Primeiro porque as munições estão intrinsecamente condicionadas pelo processo de hacking, ou seja, terão que encontrar um dos dispensadores, e também porque ocasionalmente 2084 resolve atirar hordas de inimigos à cara dos jogadores, aparecendo de lugares inóspitos e fazendo fila para nos tentar matar como se estivessem a fazer compras dois dias antes do Natal. Morrer em 2084 também não é propriamente recomendável, pois os checkpoints não são exatamente vulgares na obra.

Por outro lado, a forma como o jogo nos leva novamente até ao mundo cyberpunk de Observer não é algo que denota o cansaço expectável de já lá ter estado aquando do lançamento original. É verdade que os corredores estreitos do design do jogo levam ao tal afunilamento de inimigos descrito no parágrafo anterior, contudo, também é verdade que a chama opressiva e claustrofóbica está de regresso e quase tão eficaz como anteriormente.

Há setas espalhadas pelos cenários que vão indicando para onde têm que ir, mas são inúmeras portas para abrir, algumas das quais recorrendo ao – sim, adivinharam – sistema de hacking, e há passagens secundárias que levam à descoberta de pormenores fora do caminho principal.
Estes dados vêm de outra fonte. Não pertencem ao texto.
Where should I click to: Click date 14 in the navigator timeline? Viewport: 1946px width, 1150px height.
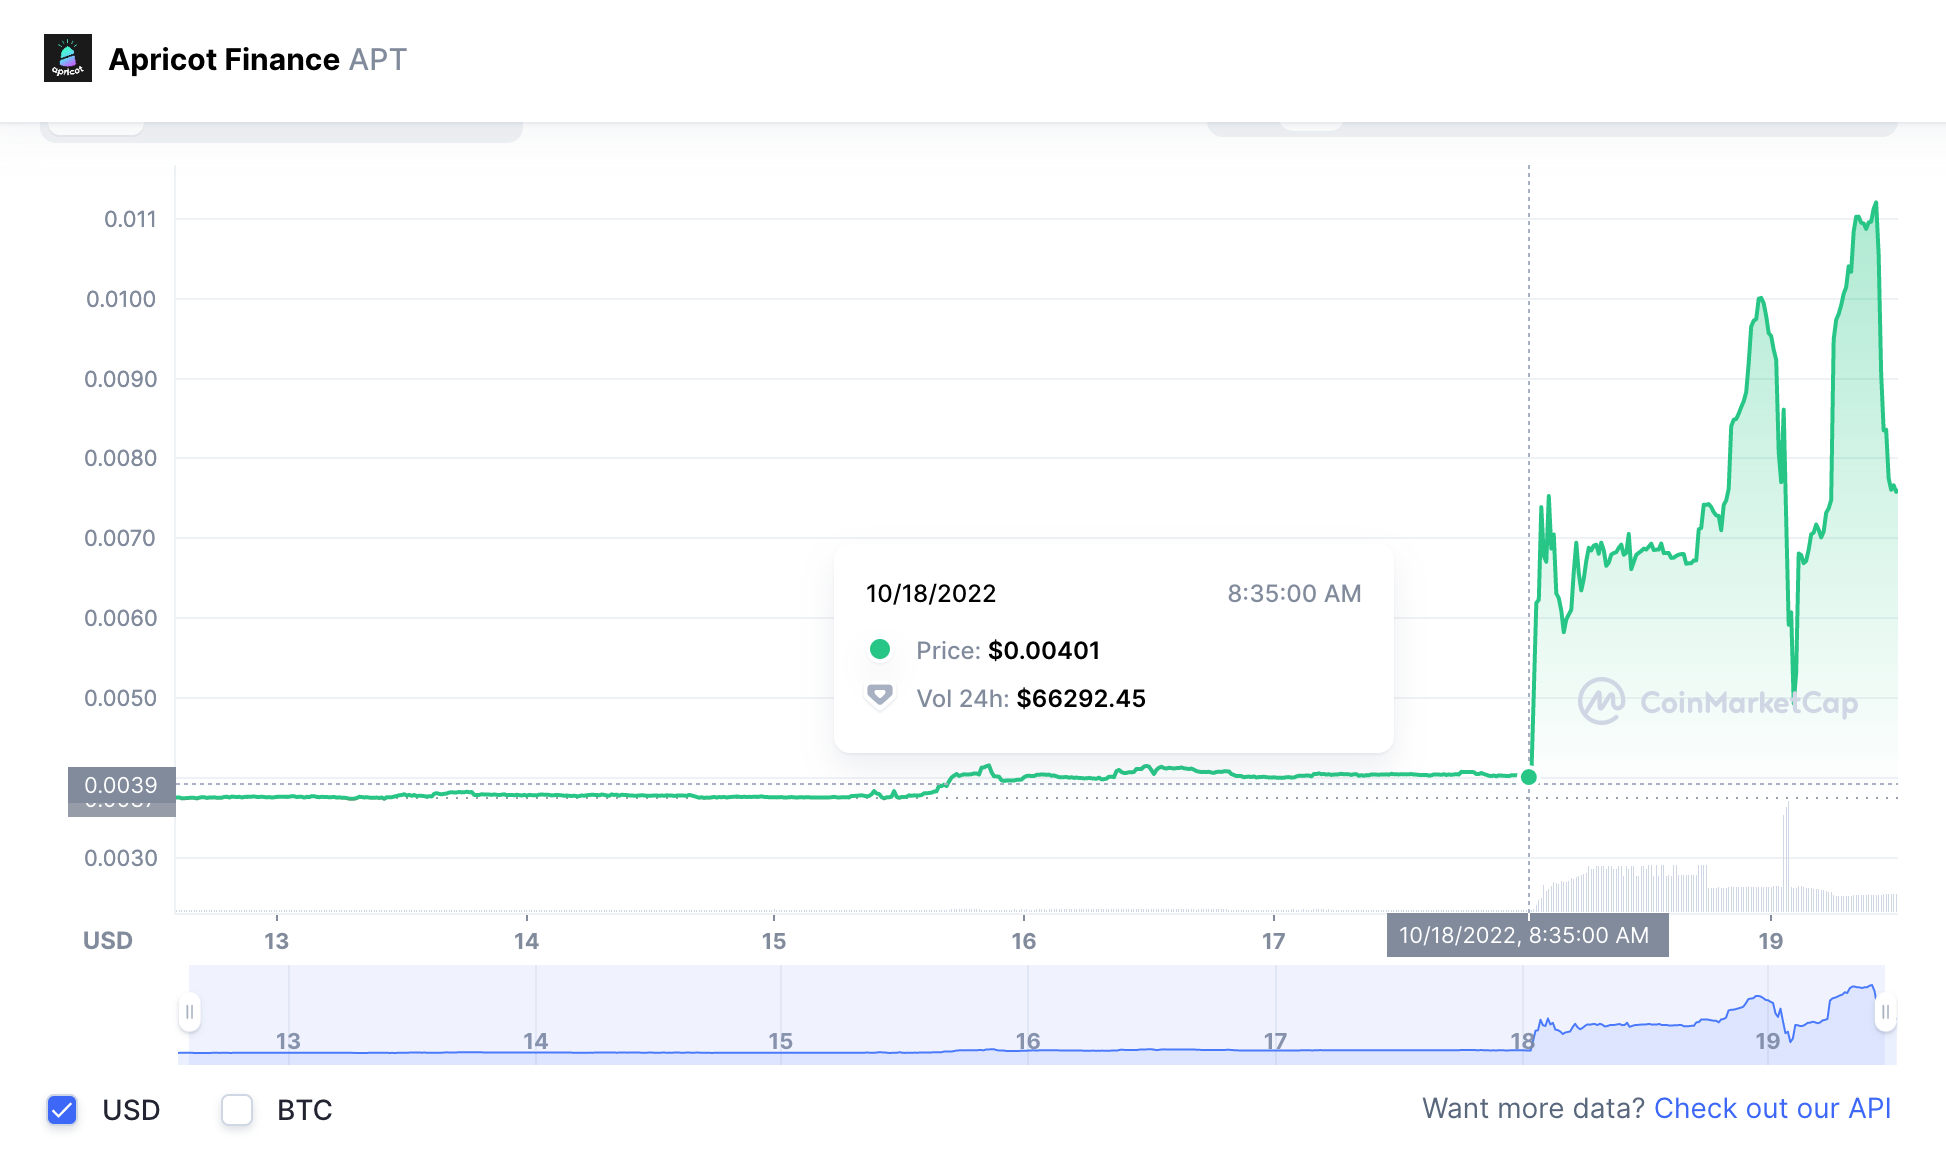tap(535, 1041)
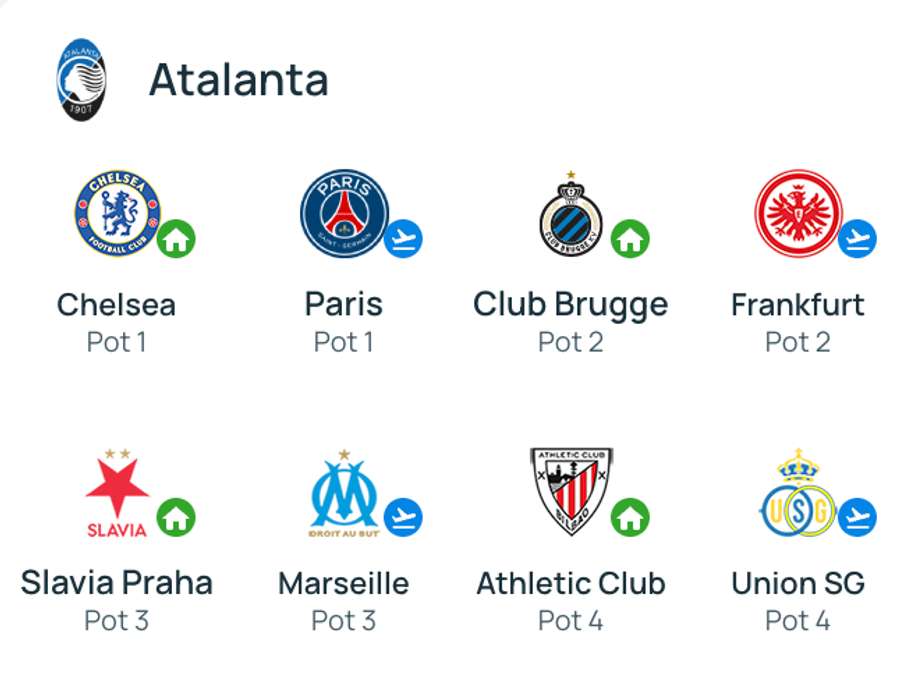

Há quase tudo o que encantou em 2017, com o título a correr já com uma framerate mais estável do que a de Observer quando foi analisado. Além de nos fazer regressar aos cenários, de destacar que o arco narrativo também pisca o olho ao título onde se foi basear, pois o argumento engloba a Chiron Incorporated, com o arquiteto de redes a ser despedido logo nos momentos iniciais – e uma reviravolta sobre a personagem com que jogamos que abre por completo o argumento.

Além do modo história, 2084 conta também com um Endless Mode. Basicamente, faz aquilo que o seu título indicia: jogam contra hordas e hordas de inimigos, aplicando os mesmos princípios da jogabilidade já descritos. Quando morrerem podem comparar a vossa pontuação em três tabelas de liderança diferentes: Top 10 Global, entre os vossos amigos, e entre quem está nas redondezas.

Dependerá muito de como 2084 for sendo melhorado nos próximos tempos. Se isto é o resultado de uma sessão de 72 horas, então o talento está lá para conseguir transformar tudo isto num jogo completo que poderá funcionar bem como um spin-off de Observer. A questão é se algum dia conseguirá ser visto como esse tal spin-off ou se desaparecerá dos radares dos amantes de Atiradores na Primeira Pessoa e de cyberpunk sem deixar para trás a sensação de que poderia ter sido um mod para a obra da Bloober Team.